Asthma Prevention
What are the most common asthma triggers?
There are many triggers of asthma symptoms in patients who already have asthma and are trying to do their best to avoid those triggers. In very young children, up until the age of five, viral infections are the most common triggers of asthma symptoms, causing coughing, wheezing and shortness of breath. As you get older, allergies tend to really be a problem for asthma sufferers. Pollens such as grasses, trees and weeds, in addition to dust, dust mites, molds and animal danders, all trigger asthma. There are also non-allergic triggers, such as exercise, infections, such as sinus infections, and even heartburn, what we call reflux-Gastroesophageal Reflux Disease. These can all cause asthma symptoms. That's why it is important to not only get the diagnosis of asthma, and get the proper medication, but to properly identify your triggers, which can help prevent the occurrence and severity of asthma symptoms.

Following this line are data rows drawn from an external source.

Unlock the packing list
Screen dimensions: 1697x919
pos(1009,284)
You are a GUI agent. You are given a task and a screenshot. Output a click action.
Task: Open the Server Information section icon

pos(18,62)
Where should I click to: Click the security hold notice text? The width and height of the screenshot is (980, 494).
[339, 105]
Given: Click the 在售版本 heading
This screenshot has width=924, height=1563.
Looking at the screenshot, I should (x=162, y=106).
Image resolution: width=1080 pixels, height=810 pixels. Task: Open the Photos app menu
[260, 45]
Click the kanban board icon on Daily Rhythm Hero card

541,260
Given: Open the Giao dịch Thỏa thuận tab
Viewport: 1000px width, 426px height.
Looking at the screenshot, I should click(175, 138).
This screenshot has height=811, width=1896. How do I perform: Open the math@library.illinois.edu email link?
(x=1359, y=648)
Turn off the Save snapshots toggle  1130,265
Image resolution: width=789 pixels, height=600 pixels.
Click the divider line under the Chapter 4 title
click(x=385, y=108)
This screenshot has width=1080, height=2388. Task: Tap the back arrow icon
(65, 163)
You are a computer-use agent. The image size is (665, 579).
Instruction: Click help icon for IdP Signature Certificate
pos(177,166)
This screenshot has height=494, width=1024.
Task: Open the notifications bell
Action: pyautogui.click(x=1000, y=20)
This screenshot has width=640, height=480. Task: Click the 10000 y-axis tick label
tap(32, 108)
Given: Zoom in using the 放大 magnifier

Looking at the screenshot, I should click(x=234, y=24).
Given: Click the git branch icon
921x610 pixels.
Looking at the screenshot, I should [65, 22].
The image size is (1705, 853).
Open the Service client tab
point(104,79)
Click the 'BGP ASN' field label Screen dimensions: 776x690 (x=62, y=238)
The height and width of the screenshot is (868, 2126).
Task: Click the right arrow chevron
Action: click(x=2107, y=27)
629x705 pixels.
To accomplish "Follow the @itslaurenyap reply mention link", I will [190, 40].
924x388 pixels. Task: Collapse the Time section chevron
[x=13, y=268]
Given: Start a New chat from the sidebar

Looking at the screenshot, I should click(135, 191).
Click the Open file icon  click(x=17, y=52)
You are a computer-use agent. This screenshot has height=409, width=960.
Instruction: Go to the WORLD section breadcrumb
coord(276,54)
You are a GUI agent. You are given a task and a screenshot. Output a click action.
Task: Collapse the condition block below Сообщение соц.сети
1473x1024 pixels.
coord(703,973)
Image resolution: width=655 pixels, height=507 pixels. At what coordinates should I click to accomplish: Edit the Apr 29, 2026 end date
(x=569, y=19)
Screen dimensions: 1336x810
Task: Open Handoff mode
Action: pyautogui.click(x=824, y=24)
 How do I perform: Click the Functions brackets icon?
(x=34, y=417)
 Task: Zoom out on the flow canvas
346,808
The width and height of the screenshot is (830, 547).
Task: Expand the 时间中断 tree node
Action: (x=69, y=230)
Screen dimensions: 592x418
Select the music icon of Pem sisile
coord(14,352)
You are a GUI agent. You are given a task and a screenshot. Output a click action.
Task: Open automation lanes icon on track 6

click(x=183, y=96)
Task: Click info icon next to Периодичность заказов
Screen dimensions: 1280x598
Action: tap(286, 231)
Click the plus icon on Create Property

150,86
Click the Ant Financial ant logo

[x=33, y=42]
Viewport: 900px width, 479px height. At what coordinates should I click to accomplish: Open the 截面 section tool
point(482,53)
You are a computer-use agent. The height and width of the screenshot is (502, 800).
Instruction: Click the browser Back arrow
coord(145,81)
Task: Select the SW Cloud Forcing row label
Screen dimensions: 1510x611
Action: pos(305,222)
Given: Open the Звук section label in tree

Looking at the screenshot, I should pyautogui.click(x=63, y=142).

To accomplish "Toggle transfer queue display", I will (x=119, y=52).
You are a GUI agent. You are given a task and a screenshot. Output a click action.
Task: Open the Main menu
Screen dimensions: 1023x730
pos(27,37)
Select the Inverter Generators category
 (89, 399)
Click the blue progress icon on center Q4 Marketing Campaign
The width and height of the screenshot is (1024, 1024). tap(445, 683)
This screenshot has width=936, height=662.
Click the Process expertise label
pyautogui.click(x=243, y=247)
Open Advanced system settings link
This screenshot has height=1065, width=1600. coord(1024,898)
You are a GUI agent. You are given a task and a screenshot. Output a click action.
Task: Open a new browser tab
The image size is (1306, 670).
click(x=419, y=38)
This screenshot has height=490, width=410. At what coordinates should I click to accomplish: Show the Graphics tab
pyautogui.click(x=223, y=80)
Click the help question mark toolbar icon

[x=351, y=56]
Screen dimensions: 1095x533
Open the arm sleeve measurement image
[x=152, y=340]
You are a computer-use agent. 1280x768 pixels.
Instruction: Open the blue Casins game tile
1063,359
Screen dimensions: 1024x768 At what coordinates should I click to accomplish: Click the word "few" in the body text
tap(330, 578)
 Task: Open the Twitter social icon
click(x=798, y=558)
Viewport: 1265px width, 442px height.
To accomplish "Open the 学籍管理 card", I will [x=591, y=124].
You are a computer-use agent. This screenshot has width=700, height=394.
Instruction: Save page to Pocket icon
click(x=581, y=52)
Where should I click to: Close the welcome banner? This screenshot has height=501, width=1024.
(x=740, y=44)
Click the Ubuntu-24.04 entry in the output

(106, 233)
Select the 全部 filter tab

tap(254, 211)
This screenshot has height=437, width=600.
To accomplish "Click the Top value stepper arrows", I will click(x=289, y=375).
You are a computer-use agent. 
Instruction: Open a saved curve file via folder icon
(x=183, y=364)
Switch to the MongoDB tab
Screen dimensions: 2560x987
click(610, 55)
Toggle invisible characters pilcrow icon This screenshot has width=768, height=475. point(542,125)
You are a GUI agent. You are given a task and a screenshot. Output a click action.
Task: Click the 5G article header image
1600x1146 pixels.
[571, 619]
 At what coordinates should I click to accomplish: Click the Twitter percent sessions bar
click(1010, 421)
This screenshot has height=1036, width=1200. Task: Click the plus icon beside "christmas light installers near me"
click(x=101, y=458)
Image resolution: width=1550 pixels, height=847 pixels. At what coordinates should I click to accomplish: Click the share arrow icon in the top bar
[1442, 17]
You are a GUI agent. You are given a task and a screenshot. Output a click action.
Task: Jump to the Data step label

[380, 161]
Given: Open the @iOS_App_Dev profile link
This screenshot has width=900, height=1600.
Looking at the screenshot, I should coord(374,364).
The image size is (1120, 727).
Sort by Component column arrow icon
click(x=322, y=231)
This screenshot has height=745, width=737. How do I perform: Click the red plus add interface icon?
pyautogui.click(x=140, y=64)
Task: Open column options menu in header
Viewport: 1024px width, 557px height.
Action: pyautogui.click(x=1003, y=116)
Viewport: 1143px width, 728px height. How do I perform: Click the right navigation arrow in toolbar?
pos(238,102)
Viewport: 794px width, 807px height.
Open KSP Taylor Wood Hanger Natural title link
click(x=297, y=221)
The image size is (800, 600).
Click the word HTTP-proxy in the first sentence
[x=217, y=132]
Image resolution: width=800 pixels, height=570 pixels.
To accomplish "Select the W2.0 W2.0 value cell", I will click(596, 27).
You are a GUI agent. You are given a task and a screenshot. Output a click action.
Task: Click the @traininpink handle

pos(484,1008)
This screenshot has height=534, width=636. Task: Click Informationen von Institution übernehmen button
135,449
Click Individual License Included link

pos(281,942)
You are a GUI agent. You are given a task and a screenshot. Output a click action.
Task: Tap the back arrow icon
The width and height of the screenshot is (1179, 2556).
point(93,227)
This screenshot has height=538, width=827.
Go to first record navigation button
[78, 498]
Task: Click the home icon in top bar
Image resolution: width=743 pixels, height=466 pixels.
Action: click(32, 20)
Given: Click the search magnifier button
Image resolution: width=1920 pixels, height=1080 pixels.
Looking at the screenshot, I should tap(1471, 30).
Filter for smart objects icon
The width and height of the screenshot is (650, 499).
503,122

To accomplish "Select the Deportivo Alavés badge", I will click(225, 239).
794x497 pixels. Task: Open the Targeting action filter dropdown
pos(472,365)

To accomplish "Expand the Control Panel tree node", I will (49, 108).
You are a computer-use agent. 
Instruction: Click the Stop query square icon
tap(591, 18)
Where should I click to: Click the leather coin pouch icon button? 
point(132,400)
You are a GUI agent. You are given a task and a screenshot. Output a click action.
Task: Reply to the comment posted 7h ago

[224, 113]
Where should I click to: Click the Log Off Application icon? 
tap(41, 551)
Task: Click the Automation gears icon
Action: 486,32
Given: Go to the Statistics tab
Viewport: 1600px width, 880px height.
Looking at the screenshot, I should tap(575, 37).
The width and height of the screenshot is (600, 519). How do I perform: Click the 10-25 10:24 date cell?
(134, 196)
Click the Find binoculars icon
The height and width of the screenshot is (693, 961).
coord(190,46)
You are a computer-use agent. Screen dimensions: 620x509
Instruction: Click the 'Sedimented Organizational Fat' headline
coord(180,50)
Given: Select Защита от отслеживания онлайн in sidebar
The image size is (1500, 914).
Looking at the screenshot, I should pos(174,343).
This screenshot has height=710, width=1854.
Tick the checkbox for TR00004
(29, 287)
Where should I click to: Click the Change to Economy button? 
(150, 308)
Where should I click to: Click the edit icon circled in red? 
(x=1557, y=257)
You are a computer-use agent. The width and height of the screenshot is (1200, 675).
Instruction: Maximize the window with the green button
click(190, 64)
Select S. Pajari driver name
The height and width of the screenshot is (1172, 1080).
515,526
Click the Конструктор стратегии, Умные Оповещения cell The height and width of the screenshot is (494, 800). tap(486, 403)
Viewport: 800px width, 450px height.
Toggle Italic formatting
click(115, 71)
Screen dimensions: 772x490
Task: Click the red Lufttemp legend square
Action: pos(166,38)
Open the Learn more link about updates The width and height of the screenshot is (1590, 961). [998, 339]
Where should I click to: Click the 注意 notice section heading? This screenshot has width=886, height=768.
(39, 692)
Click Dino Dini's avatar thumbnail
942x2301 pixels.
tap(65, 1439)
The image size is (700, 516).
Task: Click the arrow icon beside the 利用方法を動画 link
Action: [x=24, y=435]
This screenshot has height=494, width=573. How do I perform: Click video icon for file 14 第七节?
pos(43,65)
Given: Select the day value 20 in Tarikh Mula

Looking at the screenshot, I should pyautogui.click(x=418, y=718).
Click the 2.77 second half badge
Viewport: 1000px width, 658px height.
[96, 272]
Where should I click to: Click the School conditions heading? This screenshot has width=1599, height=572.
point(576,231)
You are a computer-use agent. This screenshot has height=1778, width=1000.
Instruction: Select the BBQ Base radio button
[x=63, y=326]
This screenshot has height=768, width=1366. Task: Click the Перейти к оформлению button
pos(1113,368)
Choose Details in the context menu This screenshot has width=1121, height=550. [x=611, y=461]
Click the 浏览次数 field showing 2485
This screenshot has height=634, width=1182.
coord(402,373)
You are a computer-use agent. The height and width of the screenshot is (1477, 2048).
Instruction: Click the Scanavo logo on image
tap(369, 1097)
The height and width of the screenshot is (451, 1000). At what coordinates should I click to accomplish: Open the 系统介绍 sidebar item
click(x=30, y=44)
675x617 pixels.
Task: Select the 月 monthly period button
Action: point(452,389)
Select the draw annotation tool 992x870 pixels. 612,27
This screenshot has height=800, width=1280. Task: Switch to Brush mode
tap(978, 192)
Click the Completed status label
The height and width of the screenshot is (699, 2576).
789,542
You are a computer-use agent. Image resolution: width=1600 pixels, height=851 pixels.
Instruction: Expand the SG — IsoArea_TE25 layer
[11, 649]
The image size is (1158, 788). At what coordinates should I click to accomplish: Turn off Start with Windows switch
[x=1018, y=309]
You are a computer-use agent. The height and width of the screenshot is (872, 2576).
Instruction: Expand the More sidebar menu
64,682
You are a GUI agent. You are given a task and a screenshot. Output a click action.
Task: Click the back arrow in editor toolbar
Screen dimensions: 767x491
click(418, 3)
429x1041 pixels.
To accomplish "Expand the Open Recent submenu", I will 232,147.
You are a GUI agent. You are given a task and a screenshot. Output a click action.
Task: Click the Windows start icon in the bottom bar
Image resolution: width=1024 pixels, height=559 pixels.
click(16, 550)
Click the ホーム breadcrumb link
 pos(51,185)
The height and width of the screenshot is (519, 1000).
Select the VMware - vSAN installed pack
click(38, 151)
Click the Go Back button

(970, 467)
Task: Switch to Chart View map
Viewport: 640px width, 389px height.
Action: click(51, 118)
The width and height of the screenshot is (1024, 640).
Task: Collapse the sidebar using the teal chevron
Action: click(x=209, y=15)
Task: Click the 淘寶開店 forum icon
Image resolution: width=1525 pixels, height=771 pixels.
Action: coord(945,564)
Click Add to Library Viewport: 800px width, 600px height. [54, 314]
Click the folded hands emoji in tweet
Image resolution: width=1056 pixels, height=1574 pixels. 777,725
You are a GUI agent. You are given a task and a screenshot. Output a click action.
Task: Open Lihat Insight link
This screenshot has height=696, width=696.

Why do I get asthma when I exercise?
Exercise is a very common trigger in patients with asthma, affecting 80 to 90 percent of patients with asthma. Certain physiologic changes occur when you exercise in patients who have asthma. Certain chemicals get released, certain neurologic mechanisms get stimulated which cause the release of certain chemicals that cause the mucous formation, the tightness in your chest, the feeling that you're getting short of breath. It usually occurs after you've stopped exercising. Usually the pattern is the patient has exercised for five to ten minutes and then they stop, and a few minutes after they stop, they feel some spasm or tightening in their airways. The best way to treat exercise-induced asthma is to pre-treat; in other words, take a short-acting bronchial dilator 15 to 20 minutes before you exercise. Very often, I'll tell patients, especially professional athletes, to warm up first to release some of these chemicals that cause spasm, then to use their inhaled bronchial dilator before they're going to actually have their meet or their competition. A lot of patients with exercise asthma have chronic asthma, but they're not aware of it because it's only when they exercise that they really feel the tightness. So in many cases, doing pulmonary function tests at rest that show that there might be some asthma affecting their lungs might necessitate using a controller medication on a regular basis and then using the rescue medication, in addition, prior to their exercise.